Smith was pinned in the middle of his garden. His daughters were out walking their dogs, and with no one else around, he did the only thing he could. He screamed for help.
“Which was scary because it was on my chest,” said Smith. “Every time I called out for help, it was kinda like a constrictor. Every time I yelled out, I lost some of that, I could only get some of that back.”
His daughters heard the cries and ran back to the house.
“He was just laying in the dirt under the tractor and screaming,” said Hannah Smith. “And he would not stop screaming.”

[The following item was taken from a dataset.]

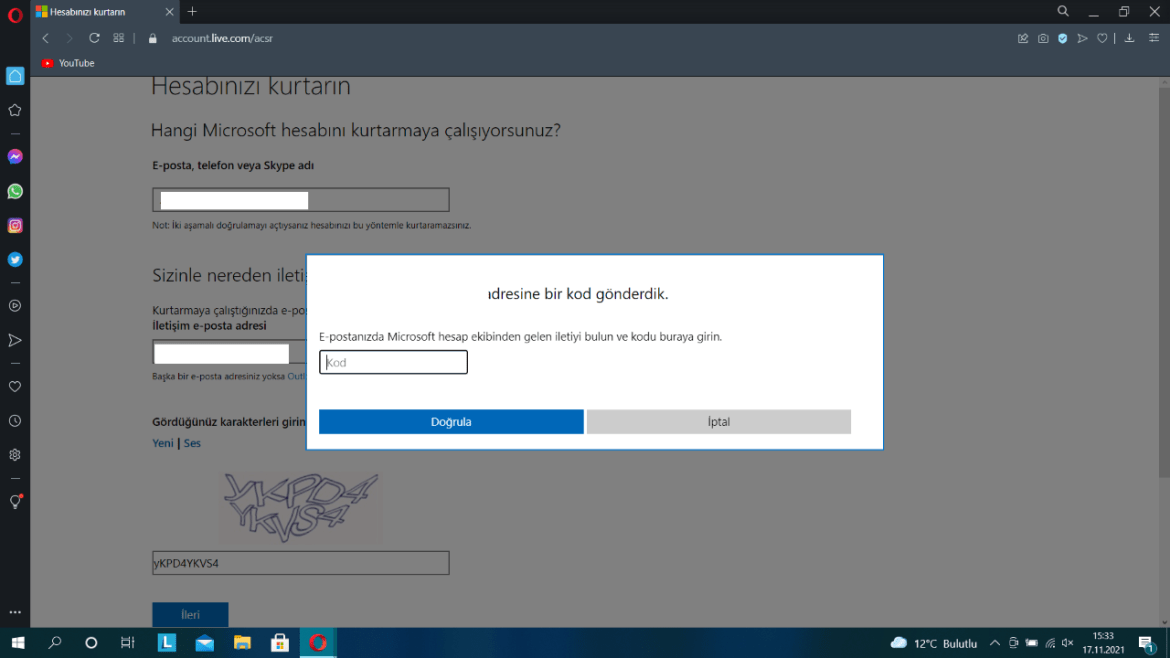Open Twitter from the sidebar

click(14, 259)
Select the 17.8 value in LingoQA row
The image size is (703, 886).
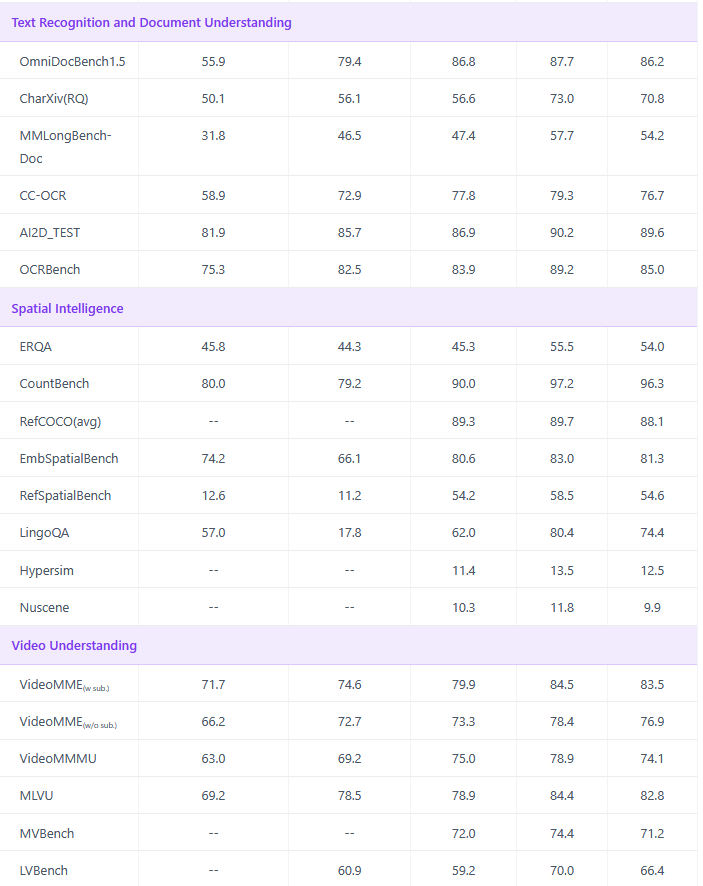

They tried to dig him out but couldn’t. So they grabbed onto the heavy iron machine, weighing 3,000 pounds, and lifted.
“I was saying God help me over and over, ’cause I obviously could not lift it myself,” said Haylee Smith. “It was heavy.”
But it was not heavier than their desire to save their dad. They raised it just enough for him to slide out.
“They’re great girls, but that’s a lot of weight,” said the father. “Honestly, I’m a big guy– I don’t know if I could do it.”
Eight days after it happened, 16-year-old Hannah and 14-year-old Haylee still struggle to explain how they did it. Maybe it’s because they knew they had to rescue their father. They couldn’t wait 20 minutes.
“It just feels like a dream,” they say. “It just feels like it never happened.”